I read through it again because maybe I missed something. Then I realized the author and whomever executed the communication missed something.
The California State University (CSU) system receives no new funding. OK. The governor of California is proposing a $200 million cut to system's budget. Ok, that sounds serious. The CSU system has had to implement sizable tuition fee increases. Yeah, that hurts.
I stare blankly at the screen wondering exactly what's expected of me.
What a colossal missed opportunity.
Nothing about, "write the governor and here's his address." Or, "help us storm the state Capitol in a mass march." Or, "vote to increase your state taxes."

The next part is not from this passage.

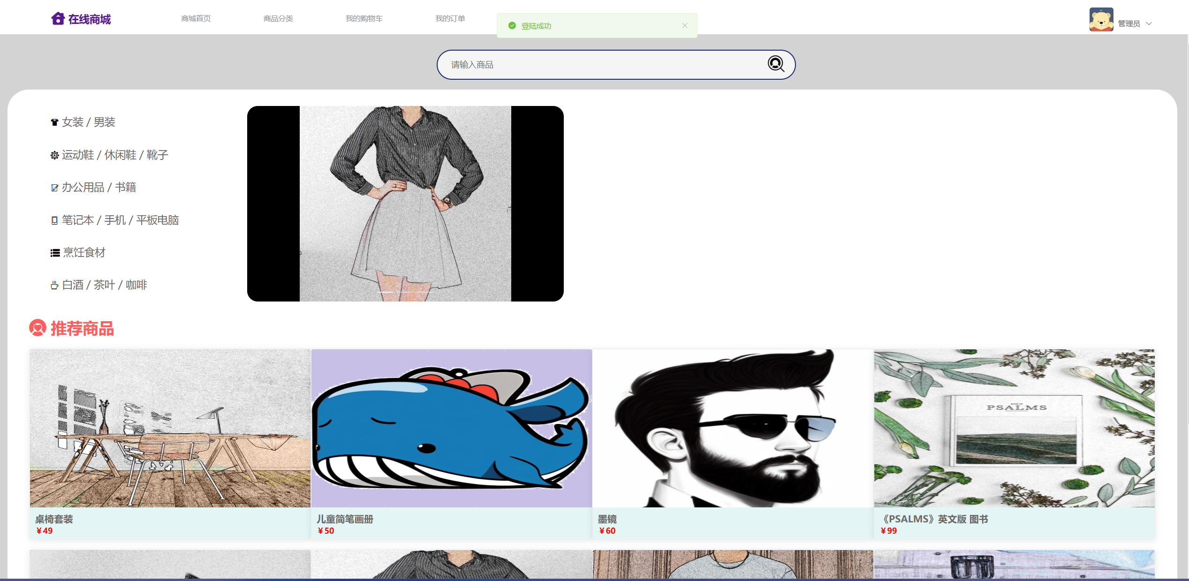The height and width of the screenshot is (581, 1189).
Task: Click the heart icon beside 推荐商品
Action: tap(38, 328)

Wait, what? The last one sounds like a tougher sell than the first two options. But you didn't even ask!
It sounds so simple but apparently not so obvious.
When you're communicating with your audience, a captive audience in this case, don't forget to tell them what you want them to do. Don't be shy. Just ask. And, make it as easy as possible for your audience to do what you want them to do. Remove the barriers and give them the necessary tools to act.